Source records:
------

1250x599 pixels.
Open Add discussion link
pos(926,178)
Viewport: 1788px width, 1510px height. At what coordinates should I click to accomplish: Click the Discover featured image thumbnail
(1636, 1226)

------

EXERCISE BRIEF: Retype the records above in full, matching each line exactly.

OUTPUT OF THE TASK:
1250x599 pixels.
Open Add discussion link
pos(926,178)
Viewport: 1788px width, 1510px height. At what coordinates should I click to accomplish: Click the Discover featured image thumbnail
(1636, 1226)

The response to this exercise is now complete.